Once multiple workers were processing images in parallel, another performance problem became obvious.

Moving large image buffers between the main thread and workers wasn't free.

Every unnecessary memory copy increases allocation pressure, consumes additional RAM, and creates more work for the browser's garbage collector. For multi-megabyte images, those costs add up surprisingly quickly.

Instead of copying image data into a worker, I transfer ownership of the underlying ArrayBuffer.

private assignTask(slot: WorkerSlot, task: TaskRecord): void {
  if (slot.dead) {
    this.taskQueue.unshift(task);
    return;
  }

  slot.currentTaskId = task.id;

  if (slot.timeoutId) clearTimeout(slot.timeoutId);

  slot.timeoutId = setTimeout(() => {
    this.failSlot(
      slot,
      new Error("Local processing timed out.
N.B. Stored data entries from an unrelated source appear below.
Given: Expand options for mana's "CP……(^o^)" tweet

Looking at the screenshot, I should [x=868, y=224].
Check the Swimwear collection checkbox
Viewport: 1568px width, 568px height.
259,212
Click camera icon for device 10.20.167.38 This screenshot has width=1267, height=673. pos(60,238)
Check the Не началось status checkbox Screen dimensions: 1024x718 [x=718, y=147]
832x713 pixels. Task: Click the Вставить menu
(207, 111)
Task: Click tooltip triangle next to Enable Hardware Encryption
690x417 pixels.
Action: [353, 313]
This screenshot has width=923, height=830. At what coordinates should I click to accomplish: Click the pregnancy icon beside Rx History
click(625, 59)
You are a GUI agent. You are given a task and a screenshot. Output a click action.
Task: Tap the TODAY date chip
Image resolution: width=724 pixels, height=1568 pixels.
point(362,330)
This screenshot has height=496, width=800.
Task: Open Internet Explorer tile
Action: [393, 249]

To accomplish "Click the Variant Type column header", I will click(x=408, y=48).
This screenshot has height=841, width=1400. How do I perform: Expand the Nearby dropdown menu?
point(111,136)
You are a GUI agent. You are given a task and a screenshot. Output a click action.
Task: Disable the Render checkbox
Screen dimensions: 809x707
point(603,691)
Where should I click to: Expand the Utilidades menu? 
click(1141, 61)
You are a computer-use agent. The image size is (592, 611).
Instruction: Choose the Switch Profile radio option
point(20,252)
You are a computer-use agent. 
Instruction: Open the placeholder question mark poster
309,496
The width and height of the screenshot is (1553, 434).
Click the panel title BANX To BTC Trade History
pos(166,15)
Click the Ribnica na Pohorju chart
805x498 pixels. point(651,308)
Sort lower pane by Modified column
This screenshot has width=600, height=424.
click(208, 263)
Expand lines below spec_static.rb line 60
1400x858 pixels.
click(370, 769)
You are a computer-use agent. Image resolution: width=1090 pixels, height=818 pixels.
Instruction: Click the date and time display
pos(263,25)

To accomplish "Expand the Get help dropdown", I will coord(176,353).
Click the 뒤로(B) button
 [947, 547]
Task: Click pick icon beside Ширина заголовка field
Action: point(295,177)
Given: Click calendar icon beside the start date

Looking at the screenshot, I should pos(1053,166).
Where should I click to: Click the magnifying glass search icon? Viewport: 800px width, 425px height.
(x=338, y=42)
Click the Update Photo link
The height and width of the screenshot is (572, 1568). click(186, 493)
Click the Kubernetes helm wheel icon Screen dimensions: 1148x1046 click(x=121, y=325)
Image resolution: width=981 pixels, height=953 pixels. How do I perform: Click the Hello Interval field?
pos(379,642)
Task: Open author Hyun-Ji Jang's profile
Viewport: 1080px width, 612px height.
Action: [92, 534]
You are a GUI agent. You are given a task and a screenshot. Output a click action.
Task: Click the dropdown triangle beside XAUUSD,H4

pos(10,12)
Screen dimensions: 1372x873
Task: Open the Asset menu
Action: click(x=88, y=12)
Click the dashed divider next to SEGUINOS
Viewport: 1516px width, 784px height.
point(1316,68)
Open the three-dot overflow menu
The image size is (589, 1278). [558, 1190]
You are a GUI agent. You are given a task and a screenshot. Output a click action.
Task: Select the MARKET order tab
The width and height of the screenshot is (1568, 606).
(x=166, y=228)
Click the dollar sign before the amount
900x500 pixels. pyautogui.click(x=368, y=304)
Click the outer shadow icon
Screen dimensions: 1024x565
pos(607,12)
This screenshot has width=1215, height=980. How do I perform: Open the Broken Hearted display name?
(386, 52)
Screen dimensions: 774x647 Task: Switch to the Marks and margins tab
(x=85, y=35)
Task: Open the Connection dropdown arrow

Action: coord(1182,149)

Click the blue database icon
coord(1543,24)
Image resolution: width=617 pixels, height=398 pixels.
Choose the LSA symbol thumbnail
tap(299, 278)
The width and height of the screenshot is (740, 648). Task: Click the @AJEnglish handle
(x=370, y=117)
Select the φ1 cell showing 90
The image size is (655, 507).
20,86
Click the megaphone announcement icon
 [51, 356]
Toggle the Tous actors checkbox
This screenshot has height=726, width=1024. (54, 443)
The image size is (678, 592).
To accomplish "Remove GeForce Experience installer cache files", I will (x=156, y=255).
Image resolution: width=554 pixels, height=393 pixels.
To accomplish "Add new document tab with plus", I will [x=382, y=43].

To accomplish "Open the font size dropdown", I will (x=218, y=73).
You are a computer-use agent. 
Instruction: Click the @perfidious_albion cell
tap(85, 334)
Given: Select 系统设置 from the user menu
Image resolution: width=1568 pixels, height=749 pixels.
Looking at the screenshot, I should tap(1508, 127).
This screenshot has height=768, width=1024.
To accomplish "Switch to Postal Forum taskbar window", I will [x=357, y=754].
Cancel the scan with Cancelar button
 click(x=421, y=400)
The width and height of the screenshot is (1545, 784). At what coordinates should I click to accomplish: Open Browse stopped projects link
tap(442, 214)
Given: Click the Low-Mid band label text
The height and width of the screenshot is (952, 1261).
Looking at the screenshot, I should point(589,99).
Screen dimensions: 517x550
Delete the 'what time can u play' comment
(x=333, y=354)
Try a smaller image or reload the page."),
    );
  }, task.timeoutMs);

  try {
    // Zero-copy transfer of ArrayBuffer into the worker.
    slot.worker.postMessage(task.request, [task.request.buffer]);
  } catch (error) {
    this.failSlot(slot, error instanceof Error ? error : new Error("Failed"));
  }
}

The second argument to postMessage() transfers ownership of the buffer rather than creating a duplicate copy.

For large batches, this significantly reduces memory usage and improves responsiveness.

Figure 5. Instead of copying image data between threads, ownership of the ArrayBuffer is transferred directly to the worker, eliminating unnecessary memory allocations.

Why SharedArrayBuffer Matters

Passing messages between workers is straightforward.

Sharing memory between workers is considerably more powerful.

Without shared memory, every worker maintains its own independent allocations, which quickly increases overall memory consumption during large batch processing.

By enabling SharedArrayBuffer, JavaScript and the WebAssembly runtime can coordinate through a shared memory region instead of constantly allocating new buffers.

This reduces allocation overhead and allows the WebAssembly runtime to reuse memory much more efficiently.

The trade-off is deployment complexity.

Browsers only expose SharedArrayBuffer when the page is running in a Cross-Origin Isolated environment.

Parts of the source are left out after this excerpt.